Reproduce each of the following lines exactly as it appears, without altering any character.

**** Data entries ****

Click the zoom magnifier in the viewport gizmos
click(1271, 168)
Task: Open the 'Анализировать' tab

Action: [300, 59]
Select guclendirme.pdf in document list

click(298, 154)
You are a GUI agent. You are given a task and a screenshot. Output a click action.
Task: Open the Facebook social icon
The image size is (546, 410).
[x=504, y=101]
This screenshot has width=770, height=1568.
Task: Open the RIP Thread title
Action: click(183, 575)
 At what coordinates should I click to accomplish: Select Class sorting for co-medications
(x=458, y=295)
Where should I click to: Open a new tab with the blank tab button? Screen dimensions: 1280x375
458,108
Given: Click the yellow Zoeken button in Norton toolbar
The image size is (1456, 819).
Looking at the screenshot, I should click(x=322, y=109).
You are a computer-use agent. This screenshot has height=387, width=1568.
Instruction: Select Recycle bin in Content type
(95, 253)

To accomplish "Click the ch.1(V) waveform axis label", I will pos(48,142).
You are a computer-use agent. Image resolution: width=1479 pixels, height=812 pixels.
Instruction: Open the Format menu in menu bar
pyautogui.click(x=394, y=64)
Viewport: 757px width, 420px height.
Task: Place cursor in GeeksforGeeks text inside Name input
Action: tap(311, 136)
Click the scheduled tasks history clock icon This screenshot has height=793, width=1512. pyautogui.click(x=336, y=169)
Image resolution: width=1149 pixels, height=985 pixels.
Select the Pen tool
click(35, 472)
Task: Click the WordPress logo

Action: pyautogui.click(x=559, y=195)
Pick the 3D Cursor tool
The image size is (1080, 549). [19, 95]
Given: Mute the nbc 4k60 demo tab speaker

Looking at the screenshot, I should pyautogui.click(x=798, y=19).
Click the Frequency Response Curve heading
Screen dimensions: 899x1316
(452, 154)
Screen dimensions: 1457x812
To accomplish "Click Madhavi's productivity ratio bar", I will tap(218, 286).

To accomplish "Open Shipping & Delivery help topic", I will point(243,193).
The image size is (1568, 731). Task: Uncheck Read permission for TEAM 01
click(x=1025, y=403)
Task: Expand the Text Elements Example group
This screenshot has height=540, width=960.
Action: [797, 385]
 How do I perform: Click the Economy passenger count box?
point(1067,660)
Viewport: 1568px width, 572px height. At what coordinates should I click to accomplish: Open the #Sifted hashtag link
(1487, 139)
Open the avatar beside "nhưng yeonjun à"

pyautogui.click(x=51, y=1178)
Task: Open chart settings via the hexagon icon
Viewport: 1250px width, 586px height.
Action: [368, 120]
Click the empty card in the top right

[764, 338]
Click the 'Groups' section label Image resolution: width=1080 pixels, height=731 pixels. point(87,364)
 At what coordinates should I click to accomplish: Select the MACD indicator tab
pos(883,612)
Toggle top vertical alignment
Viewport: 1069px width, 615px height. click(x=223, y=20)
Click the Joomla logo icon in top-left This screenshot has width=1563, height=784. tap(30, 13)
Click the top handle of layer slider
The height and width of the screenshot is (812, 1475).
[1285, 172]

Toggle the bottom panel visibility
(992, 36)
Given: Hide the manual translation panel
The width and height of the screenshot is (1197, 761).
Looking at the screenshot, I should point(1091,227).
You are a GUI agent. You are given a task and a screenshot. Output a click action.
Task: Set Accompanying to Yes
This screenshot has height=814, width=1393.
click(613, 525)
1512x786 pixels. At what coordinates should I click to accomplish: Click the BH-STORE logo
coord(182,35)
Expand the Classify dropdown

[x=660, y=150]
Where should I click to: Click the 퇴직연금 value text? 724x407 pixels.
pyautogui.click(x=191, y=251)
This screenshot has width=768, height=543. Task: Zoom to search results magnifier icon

****

Completed exercise.
Click the zoom magnifier in the viewport gizmos
click(1271, 168)
Task: Open the 'Анализировать' tab

Action: [300, 59]
Select guclendirme.pdf in document list

click(298, 154)
You are a GUI agent. You are given a task and a screenshot. Output a click action.
Task: Open the Facebook social icon
The image size is (546, 410).
[x=504, y=101]
This screenshot has width=770, height=1568.
Task: Open the RIP Thread title
Action: click(183, 575)
 At what coordinates should I click to accomplish: Select Class sorting for co-medications
(x=458, y=295)
Where should I click to: Open a new tab with the blank tab button? Screen dimensions: 1280x375
458,108
Given: Click the yellow Zoeken button in Norton toolbar
The image size is (1456, 819).
Looking at the screenshot, I should click(x=322, y=109).
You are a computer-use agent. This screenshot has height=387, width=1568.
Instruction: Select Recycle bin in Content type
(95, 253)

To accomplish "Click the ch.1(V) waveform axis label", I will pos(48,142).
You are a computer-use agent. Image resolution: width=1479 pixels, height=812 pixels.
Instruction: Open the Format menu in menu bar
pyautogui.click(x=394, y=64)
Viewport: 757px width, 420px height.
Task: Place cursor in GeeksforGeeks text inside Name input
Action: tap(311, 136)
Click the scheduled tasks history clock icon This screenshot has height=793, width=1512. pyautogui.click(x=336, y=169)
Image resolution: width=1149 pixels, height=985 pixels.
Select the Pen tool
click(35, 472)
Task: Click the WordPress logo

Action: pyautogui.click(x=559, y=195)
Pick the 3D Cursor tool
The image size is (1080, 549). [19, 95]
Given: Mute the nbc 4k60 demo tab speaker

Looking at the screenshot, I should pyautogui.click(x=798, y=19).
Click the Frequency Response Curve heading
Screen dimensions: 899x1316
(452, 154)
Screen dimensions: 1457x812
To accomplish "Click Madhavi's productivity ratio bar", I will tap(218, 286).

To accomplish "Open Shipping & Delivery help topic", I will point(243,193).
The image size is (1568, 731). Task: Uncheck Read permission for TEAM 01
click(x=1025, y=403)
Task: Expand the Text Elements Example group
This screenshot has height=540, width=960.
Action: [797, 385]
 How do I perform: Click the Economy passenger count box?
point(1067,660)
Viewport: 1568px width, 572px height. At what coordinates should I click to accomplish: Open the #Sifted hashtag link
(1487, 139)
Open the avatar beside "nhưng yeonjun à"

pyautogui.click(x=51, y=1178)
Task: Open chart settings via the hexagon icon
Viewport: 1250px width, 586px height.
Action: [368, 120]
Click the empty card in the top right

[764, 338]
Click the 'Groups' section label Image resolution: width=1080 pixels, height=731 pixels. point(87,364)
 At what coordinates should I click to accomplish: Select the MACD indicator tab
pos(883,612)
Toggle top vertical alignment
Viewport: 1069px width, 615px height. click(x=223, y=20)
Click the Joomla logo icon in top-left This screenshot has width=1563, height=784. tap(30, 13)
Click the top handle of layer slider
The height and width of the screenshot is (812, 1475).
[1285, 172]

Toggle the bottom panel visibility
(992, 36)
Given: Hide the manual translation panel
The width and height of the screenshot is (1197, 761).
Looking at the screenshot, I should point(1091,227).
You are a GUI agent. You are given a task and a screenshot. Output a click action.
Task: Set Accompanying to Yes
This screenshot has height=814, width=1393.
click(613, 525)
1512x786 pixels. At what coordinates should I click to accomplish: Click the BH-STORE logo
coord(182,35)
Expand the Classify dropdown

[x=660, y=150]
Where should I click to: Click the 퇴직연금 value text? 724x407 pixels.
pyautogui.click(x=191, y=251)
This screenshot has width=768, height=543. Task: Zoom to search results magnifier icon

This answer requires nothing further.